“Change is the end result of all true learning.” But what happens when learning in itself goes through a sudden change?
Today, our education system has gone through a paradigm shift not just in terms of resources and content, but also in terms of mode. E-books replaced the hardcovers, Google Classrooms replaced project files, tablet screens replaced whiteboards, and classroom interaction replaced by virtual meetings.
Today, the COVID-19 crisis has disrupted many sectors, including the educational area. Among many casualties of COVID-19, there is also demise of the traditional classrooms. While online courses have existed even before the pandemic, they served a different purpose to learners, like granting them accessibility to modules in case they do not have means or supplementing what individuals were taught in physical classrooms. Online mode was never meant to be the fundamental mode of learning back then.
Social distancing guidelines and lockdowns, however, have made online classrooms the primary source of educational instruction for students of all ages. Sugarcoating the ongoing situation doesn’t help or make it any easier for us: online learning is just hard; Period. Education is meant to be passed through human connection. The very first form of education was storytelling: people all around the world have told stories as a way of passing down knowledge, history, beliefs, and traditions. Stories are at the heart of all that makes us human. While the platform of online learning is incredibly helpful, it takes away what we as humans are made for social thinking, positive relationships, and authentic connection.
Just as human beings have a basic need for food and shelter, we also have a fundamental need to belong to a group and form relationships. The desire to be in a loving relationship, to fit in at school, to avoid rejection, to be well-liked, to have fun with friends, to get along with family, and to check in on social media — these things motivate most of our thoughts, actions, and feelings. Life is complicated, humans are complex, and it is no small feat to go from traditional education to online education.
So, getting overwhelmed by the sudden transition is natural, and you are not alone in this.

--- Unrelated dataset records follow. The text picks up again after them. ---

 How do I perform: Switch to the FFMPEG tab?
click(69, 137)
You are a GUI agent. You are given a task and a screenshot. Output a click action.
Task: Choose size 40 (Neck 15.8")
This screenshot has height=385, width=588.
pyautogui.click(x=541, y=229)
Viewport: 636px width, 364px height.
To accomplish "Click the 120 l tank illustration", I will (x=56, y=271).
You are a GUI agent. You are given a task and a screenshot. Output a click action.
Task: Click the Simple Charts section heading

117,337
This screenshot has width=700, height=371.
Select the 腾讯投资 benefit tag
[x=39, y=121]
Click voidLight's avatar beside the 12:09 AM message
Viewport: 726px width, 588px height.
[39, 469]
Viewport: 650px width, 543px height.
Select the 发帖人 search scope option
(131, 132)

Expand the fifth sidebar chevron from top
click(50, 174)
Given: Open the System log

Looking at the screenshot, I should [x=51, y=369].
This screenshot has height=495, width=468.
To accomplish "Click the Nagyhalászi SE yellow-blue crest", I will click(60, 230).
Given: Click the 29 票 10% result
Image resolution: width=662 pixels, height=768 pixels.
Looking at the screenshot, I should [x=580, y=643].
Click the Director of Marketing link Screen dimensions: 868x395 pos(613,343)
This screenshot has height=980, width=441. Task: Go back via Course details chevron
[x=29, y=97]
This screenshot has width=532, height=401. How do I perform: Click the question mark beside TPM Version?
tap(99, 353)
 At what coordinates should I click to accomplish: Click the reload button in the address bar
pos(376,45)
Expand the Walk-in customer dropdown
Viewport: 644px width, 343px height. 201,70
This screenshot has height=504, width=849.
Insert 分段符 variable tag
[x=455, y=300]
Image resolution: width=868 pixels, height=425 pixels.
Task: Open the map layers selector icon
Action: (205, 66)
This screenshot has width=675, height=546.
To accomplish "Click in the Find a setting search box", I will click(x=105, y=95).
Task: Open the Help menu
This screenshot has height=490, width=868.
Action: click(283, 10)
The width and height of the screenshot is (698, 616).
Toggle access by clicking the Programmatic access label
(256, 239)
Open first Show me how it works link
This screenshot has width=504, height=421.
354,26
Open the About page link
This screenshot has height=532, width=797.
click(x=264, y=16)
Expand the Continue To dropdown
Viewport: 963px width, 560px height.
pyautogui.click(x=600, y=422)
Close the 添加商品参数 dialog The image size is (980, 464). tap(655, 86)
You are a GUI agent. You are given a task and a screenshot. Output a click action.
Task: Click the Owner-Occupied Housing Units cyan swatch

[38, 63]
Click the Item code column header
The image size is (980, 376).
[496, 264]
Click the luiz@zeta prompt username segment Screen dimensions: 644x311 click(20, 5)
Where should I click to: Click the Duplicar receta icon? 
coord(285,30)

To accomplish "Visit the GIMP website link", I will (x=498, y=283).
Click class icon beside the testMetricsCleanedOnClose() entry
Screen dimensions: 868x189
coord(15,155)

I want to share a few of the anecdotes of my college life where I discovered education is much more than ‘classroom lessons.’ In college, most of the skills I have learned have not come from the lectures themselves, but conversations and stories from my peers and professors. Walking back to my dorm after an interesting lecture or just hanging out with peers at the cafeteria always resulted in some form of debate with my peers. My dorm mates had different majors: computer science, mechanical, civil, electrical, counseling, mathematics, business, and politics. So, every night while we ate dinner together, I would learn something new about one of those fields that I would have never learned otherwise. All this to say, it is completely understandable to feel overwhelmed with the transition to online learning, because it is something new for us, and probably implies the loss of other things in our lives as well.
But like every coin has two sides, there are bright aspects to this transition as well, which cannot be ignored. Online education facilitates on-time learning, degree, and timely completion, of course, without any delay or gap. It’s a matter of our good fortune that you born in the digital age where you have resources and means to derive the benefit of online education.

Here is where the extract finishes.